According to the New York Times (1 December 2013), the assault created a “new revolutionary urgency” among the hundreds of thousands who took to the streets of Kiev. In fact, such “revolutionary urgency” would return to Maidan Nezalezhnosti (Independence Square) a few times during the month of December. But it didn’t last.
Nevertheless, the false idea of a “revolution” against Yanukovych’s corrupt, pro-Russia government became a staple in Western mainstream media reporting. At the Times, it was based upon gross incompetence, at best, and malicious dishonesty, at worst. But it served to distort and obscure events, as well as close minds throughout the West.
For example, consider David M. Herszhenhorn’s Times article on December 1 titled, “Thousands Demand Resignation of Ukraine Leader.” While it waxed euphoric about a “new revolutionary urgency,” it failed to say on word about the violence perpetrated by the neo-Nazi group, Right Sector (Pravyi Sektor).
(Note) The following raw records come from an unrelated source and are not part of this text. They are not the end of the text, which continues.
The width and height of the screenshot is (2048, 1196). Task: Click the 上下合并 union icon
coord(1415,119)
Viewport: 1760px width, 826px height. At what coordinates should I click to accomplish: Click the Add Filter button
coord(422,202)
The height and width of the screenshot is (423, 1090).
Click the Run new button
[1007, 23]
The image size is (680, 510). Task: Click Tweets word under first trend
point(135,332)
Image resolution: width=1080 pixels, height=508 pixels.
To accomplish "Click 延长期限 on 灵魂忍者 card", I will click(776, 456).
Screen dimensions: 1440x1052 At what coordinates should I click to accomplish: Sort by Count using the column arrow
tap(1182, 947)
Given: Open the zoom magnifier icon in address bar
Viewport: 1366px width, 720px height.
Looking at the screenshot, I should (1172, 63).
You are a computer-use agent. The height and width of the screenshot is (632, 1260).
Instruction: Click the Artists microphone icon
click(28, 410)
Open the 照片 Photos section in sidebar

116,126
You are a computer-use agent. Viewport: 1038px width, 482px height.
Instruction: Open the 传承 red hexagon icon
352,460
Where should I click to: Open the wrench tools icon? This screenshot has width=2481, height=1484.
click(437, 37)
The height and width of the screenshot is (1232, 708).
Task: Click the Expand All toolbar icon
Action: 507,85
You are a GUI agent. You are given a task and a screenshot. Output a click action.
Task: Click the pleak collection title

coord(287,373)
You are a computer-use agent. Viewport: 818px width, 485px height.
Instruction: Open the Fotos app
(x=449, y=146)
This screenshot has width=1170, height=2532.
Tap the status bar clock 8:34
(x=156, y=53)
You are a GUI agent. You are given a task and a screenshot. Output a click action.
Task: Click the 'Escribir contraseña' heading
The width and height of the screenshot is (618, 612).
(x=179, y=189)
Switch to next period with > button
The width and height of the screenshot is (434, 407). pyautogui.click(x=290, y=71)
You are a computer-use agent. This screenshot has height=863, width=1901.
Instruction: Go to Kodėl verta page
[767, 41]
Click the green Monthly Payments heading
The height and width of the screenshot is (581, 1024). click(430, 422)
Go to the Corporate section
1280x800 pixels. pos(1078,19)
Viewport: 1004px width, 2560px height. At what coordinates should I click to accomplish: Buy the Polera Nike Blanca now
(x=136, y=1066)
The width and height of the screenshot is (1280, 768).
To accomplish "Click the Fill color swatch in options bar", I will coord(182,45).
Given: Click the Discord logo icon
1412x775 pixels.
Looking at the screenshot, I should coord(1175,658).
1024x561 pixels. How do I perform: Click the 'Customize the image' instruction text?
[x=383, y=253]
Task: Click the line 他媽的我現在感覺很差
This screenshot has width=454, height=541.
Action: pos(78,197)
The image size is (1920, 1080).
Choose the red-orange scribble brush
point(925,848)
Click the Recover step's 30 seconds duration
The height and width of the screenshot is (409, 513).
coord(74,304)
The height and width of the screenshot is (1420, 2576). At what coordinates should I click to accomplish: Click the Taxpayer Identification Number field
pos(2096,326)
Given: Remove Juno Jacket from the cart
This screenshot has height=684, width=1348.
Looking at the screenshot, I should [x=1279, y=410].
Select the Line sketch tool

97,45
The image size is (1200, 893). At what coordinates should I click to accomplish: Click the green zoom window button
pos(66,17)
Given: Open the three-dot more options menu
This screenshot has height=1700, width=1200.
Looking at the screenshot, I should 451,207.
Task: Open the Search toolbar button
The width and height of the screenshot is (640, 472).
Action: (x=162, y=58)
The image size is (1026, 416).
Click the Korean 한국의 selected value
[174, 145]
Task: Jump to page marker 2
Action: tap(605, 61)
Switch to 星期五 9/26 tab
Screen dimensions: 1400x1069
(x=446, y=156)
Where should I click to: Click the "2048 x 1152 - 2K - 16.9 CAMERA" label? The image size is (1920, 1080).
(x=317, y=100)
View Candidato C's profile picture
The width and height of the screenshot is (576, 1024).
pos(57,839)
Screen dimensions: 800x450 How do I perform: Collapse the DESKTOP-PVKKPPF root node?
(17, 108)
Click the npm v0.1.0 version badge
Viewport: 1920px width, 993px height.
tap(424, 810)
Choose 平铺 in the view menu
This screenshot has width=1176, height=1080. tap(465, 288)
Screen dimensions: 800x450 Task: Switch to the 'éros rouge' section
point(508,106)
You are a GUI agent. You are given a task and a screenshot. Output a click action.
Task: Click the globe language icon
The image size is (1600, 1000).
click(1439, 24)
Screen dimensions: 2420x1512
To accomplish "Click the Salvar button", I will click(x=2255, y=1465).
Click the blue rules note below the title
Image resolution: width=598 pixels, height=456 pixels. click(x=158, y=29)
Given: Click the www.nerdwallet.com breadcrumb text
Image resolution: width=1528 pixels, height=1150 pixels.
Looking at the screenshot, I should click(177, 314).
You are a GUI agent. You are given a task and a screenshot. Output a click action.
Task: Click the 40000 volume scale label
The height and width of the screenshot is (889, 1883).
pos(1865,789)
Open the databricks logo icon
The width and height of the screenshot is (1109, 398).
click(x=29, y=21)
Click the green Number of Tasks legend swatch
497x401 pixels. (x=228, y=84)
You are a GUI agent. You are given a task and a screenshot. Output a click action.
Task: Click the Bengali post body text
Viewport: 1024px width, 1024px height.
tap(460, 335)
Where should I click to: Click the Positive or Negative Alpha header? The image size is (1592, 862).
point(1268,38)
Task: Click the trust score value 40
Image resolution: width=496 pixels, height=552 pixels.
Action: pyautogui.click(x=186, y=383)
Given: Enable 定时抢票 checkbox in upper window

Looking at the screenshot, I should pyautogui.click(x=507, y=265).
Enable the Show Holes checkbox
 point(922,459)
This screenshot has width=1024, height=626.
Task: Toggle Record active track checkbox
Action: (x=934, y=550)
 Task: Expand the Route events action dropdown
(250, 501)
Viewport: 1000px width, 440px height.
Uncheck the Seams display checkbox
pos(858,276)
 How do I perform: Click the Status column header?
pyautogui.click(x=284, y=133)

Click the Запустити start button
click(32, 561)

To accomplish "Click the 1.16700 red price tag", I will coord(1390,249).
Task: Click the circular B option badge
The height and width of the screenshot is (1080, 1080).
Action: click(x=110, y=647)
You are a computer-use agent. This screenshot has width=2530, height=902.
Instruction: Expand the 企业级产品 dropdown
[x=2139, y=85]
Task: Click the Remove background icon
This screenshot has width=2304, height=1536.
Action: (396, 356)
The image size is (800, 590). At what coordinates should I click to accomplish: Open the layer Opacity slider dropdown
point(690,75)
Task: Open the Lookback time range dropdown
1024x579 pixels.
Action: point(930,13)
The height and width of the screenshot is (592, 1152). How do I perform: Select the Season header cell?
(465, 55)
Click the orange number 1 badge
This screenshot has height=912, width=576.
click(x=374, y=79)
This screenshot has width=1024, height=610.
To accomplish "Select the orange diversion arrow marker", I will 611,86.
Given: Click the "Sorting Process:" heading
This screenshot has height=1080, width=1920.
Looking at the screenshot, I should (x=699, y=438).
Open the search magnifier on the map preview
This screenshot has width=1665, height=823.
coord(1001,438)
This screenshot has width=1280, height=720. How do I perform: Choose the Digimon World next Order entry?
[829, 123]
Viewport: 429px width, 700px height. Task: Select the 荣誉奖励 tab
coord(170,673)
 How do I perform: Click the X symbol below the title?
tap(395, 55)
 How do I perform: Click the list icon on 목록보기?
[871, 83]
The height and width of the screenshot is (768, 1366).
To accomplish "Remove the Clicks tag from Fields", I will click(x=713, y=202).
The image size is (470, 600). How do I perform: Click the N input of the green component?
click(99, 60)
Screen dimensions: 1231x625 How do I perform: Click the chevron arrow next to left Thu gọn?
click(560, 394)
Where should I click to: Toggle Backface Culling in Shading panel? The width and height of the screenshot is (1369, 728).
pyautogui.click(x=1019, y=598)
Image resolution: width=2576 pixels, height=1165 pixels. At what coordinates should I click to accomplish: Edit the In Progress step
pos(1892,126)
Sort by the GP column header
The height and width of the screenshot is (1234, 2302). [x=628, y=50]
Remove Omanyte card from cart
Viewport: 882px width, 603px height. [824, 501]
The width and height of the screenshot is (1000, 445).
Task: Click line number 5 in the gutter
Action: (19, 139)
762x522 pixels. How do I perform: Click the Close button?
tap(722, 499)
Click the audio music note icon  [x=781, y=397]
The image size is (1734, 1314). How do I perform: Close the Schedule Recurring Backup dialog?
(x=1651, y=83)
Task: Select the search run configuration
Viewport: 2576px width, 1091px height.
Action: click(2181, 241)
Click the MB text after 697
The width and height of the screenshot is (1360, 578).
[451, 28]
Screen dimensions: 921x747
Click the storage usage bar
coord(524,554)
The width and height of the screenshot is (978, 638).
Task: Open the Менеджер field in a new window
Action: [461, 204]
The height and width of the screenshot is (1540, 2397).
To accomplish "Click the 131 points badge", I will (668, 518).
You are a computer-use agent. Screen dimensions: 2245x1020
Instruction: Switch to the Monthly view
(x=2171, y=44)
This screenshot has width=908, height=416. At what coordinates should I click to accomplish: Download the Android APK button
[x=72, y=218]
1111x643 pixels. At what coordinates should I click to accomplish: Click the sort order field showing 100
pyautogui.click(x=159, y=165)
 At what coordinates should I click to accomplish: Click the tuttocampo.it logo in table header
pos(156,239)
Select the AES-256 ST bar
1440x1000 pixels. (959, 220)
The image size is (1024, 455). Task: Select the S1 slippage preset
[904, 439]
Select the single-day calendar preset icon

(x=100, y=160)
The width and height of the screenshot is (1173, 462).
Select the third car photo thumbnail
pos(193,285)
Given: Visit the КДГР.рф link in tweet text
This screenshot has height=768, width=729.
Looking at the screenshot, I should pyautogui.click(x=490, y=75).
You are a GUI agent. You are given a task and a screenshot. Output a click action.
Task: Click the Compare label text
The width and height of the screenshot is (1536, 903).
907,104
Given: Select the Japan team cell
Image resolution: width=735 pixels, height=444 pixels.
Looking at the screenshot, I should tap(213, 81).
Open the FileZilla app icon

In contrast to the incompetence or dishonesty of Mr. Herszhenhorn, in early January 2014 the highly respected Deputy Director of the Center for Society Research (Kiev), Volodymyr Ishchenko, claimed: “For several hours on December 1, 2013 protesters were violently storming the unarmed police line near the Presidential administration building, until they themselves were finally attacked by the riot police, resulting in the bloodiest street confrontation in the whole history of independent Ukraine, with more than 300 people injured. Despite the popular version blaming the violence on some ‘provocateurs’ numerous investigations show that the overwhelming majority of attackers were the far right and neo-Nazi militants from so called ‘Right-wing sector,’ which unites various nationalist groups participating in Euromaidan.”